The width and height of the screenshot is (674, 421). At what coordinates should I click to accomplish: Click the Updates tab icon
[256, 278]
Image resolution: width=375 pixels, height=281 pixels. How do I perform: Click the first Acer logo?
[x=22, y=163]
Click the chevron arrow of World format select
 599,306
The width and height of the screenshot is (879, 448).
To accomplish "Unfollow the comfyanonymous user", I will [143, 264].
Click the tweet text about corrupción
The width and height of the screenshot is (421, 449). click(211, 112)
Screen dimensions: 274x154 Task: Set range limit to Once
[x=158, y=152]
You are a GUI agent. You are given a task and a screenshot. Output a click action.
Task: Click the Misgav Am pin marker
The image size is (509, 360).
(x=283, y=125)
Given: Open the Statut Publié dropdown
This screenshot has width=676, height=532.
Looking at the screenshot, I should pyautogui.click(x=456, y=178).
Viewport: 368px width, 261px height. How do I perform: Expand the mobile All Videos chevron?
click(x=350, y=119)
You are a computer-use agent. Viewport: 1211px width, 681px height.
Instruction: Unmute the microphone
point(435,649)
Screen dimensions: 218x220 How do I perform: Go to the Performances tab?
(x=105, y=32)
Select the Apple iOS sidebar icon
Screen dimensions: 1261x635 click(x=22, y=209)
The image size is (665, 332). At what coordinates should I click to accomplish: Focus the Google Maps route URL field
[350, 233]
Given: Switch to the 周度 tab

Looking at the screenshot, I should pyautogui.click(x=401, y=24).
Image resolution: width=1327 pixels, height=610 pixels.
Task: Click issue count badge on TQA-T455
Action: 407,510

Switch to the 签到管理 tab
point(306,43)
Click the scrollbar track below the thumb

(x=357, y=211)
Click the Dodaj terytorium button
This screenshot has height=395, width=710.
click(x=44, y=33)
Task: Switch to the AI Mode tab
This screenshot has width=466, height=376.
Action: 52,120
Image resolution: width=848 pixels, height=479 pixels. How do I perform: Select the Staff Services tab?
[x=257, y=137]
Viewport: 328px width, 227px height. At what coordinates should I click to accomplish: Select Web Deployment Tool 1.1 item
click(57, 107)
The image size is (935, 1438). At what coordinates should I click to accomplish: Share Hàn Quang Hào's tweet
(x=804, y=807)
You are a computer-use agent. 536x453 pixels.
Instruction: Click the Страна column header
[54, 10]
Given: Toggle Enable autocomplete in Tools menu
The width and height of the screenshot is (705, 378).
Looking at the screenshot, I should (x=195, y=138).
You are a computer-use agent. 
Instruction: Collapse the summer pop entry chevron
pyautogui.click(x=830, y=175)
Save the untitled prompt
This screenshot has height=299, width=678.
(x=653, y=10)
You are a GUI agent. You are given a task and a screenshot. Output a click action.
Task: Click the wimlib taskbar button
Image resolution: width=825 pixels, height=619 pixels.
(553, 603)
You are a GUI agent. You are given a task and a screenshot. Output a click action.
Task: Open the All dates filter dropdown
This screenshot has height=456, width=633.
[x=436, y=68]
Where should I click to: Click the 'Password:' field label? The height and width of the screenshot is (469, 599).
= = = =
Render every line of the records above as a JSON list of strings, with one string per line and blank lines omitted.

[
  "The width and height of the screenshot is (674, 421). At what coordinates should I click to accomplish: Click the Updates tab icon",
  "[256, 278]",
  "Image resolution: width=375 pixels, height=281 pixels. How do I perform: Click the first Acer logo?",
  "[x=22, y=163]",
  "Click the chevron arrow of World format select",
  " 599,306",
  "The width and height of the screenshot is (879, 448).",
  "To accomplish \"Unfollow the comfyanonymous user\", I will [143, 264].",
  "Click the tweet text about corrupción",
  "The width and height of the screenshot is (421, 449). click(211, 112)",
  "Screen dimensions: 274x154 Task: Set range limit to Once",
  "[x=158, y=152]",
  "You are a GUI agent. You are given a task and a screenshot. Output a click action.",
  "Task: Click the Misgav Am pin marker",
  "The image size is (509, 360).",
  "(x=283, y=125)",
  "Given: Open the Statut Publié dropdown",
  "This screenshot has width=676, height=532.",
  "Looking at the screenshot, I should pyautogui.click(x=456, y=178).",
  "Viewport: 368px width, 261px height. How do I perform: Expand the mobile All Videos chevron?",
  "click(x=350, y=119)",
  "You are a computer-use agent. Viewport: 1211px width, 681px height.",
  "Instruction: Unmute the microphone",
  "point(435,649)",
  "Screen dimensions: 218x220 How do I perform: Go to the Performances tab?",
  "(x=105, y=32)",
  "Select the Apple iOS sidebar icon",
  "Screen dimensions: 1261x635 click(x=22, y=209)",
  "The image size is (665, 332). At what coordinates should I click to accomplish: Focus the Google Maps route URL field",
  "[350, 233]",
  "Given: Switch to the 周度 tab",
  "Looking at the screenshot, I should pyautogui.click(x=401, y=24).",
  "Image resolution: width=1327 pixels, height=610 pixels.",
  "Task: Click issue count badge on TQA-T455",
  "Action: 407,510",
  "Switch to the 签到管理 tab",
  "point(306,43)",
  "Click the scrollbar track below the thumb",
  "(x=357, y=211)",
  "Click the Dodaj terytorium button",
  "This screenshot has height=395, width=710.",
  "click(x=44, y=33)",
  "Task: Switch to the AI Mode tab",
  "This screenshot has width=466, height=376.",
  "Action: 52,120",
  "Image resolution: width=848 pixels, height=479 pixels. How do I perform: Select the Staff Services tab?",
  "[x=257, y=137]",
  "Viewport: 328px width, 227px height. At what coordinates should I click to accomplish: Select Web Deployment Tool 1.1 item",
  "click(57, 107)",
  "The image size is (935, 1438). At what coordinates should I click to accomplish: Share Hàn Quang Hào's tweet",
  "(x=804, y=807)",
  "You are a computer-use agent. 536x453 pixels.",
  "Instruction: Click the Страна column header",
  "[54, 10]",
  "Given: Toggle Enable autocomplete in Tools menu",
  "The width and height of the screenshot is (705, 378).",
  "Looking at the screenshot, I should (x=195, y=138).",
  "You are a computer-use agent. ",
  "Instruction: Collapse the summer pop entry chevron",
  "pyautogui.click(x=830, y=175)",
  "Save the untitled prompt",
  "This screenshot has height=299, width=678.",
  "(x=653, y=10)",
  "You are a GUI agent. You are given a task and a screenshot. Output a click action.",
  "Task: Click the wimlib taskbar button",
  "Image resolution: width=825 pixels, height=619 pixels.",
  "(553, 603)",
  "You are a GUI agent. You are given a task and a screenshot. Output a click action.",
  "Task: Open the All dates filter dropdown",
  "This screenshot has height=456, width=633.",
  "[x=436, y=68]",
  "Where should I click to: Click the 'Password:' field label? The height and width of the screenshot is (469, 599)."
]